───── Given data ─────
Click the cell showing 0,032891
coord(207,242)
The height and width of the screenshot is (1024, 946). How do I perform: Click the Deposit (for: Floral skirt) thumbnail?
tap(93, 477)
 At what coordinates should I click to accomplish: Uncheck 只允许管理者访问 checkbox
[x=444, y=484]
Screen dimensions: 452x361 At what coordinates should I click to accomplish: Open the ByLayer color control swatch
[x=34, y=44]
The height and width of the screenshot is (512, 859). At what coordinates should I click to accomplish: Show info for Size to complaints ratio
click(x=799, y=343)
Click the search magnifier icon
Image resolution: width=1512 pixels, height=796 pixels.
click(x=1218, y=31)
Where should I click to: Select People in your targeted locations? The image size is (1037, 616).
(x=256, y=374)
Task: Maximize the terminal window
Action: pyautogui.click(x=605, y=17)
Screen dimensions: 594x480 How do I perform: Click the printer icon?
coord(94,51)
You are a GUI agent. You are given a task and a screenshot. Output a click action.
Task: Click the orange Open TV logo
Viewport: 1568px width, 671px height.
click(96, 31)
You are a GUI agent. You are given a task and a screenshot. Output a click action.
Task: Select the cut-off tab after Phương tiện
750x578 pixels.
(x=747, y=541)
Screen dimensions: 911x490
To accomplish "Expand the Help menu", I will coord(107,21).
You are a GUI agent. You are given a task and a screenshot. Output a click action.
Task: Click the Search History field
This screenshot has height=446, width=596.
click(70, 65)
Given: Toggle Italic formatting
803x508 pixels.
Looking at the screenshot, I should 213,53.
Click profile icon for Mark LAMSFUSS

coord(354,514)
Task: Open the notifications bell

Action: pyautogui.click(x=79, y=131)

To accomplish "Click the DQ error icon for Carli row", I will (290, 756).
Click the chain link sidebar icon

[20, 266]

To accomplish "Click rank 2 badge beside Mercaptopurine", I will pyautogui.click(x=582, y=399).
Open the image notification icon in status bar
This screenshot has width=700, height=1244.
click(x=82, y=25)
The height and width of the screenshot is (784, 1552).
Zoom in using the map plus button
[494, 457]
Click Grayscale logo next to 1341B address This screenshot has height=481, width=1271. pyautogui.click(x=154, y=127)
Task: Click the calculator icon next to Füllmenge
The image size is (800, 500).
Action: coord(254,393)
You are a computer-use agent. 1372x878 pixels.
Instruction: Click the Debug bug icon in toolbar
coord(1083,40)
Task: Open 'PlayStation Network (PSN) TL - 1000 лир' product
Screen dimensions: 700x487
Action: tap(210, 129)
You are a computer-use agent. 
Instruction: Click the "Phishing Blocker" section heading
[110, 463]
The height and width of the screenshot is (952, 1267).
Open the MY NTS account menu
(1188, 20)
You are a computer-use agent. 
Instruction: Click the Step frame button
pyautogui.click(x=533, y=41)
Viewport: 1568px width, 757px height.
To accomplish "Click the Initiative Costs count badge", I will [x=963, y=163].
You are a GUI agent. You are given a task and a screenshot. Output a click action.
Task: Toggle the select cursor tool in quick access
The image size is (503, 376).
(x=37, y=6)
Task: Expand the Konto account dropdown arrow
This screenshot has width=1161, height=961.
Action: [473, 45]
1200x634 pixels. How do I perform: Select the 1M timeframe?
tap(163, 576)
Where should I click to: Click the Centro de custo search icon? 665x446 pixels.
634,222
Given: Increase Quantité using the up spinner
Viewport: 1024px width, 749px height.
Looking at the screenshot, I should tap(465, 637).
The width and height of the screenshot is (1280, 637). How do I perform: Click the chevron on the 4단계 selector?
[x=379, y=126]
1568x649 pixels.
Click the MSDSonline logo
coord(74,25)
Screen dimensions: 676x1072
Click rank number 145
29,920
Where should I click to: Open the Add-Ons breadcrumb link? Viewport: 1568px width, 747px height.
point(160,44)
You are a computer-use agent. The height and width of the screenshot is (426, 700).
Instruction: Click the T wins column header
─────
What is being asked: Reproduce the lines of the material above verbatim, beginning with the line that contains "Open the image" and continuing through the line that contains "Action: coord(254,393)", with both of those lines included.

Output:
Open the image notification icon in status bar
This screenshot has width=700, height=1244.
click(x=82, y=25)
The height and width of the screenshot is (784, 1552).
Zoom in using the map plus button
[494, 457]
Click Grayscale logo next to 1341B address This screenshot has height=481, width=1271. pyautogui.click(x=154, y=127)
Task: Click the calculator icon next to Füllmenge
The image size is (800, 500).
Action: coord(254,393)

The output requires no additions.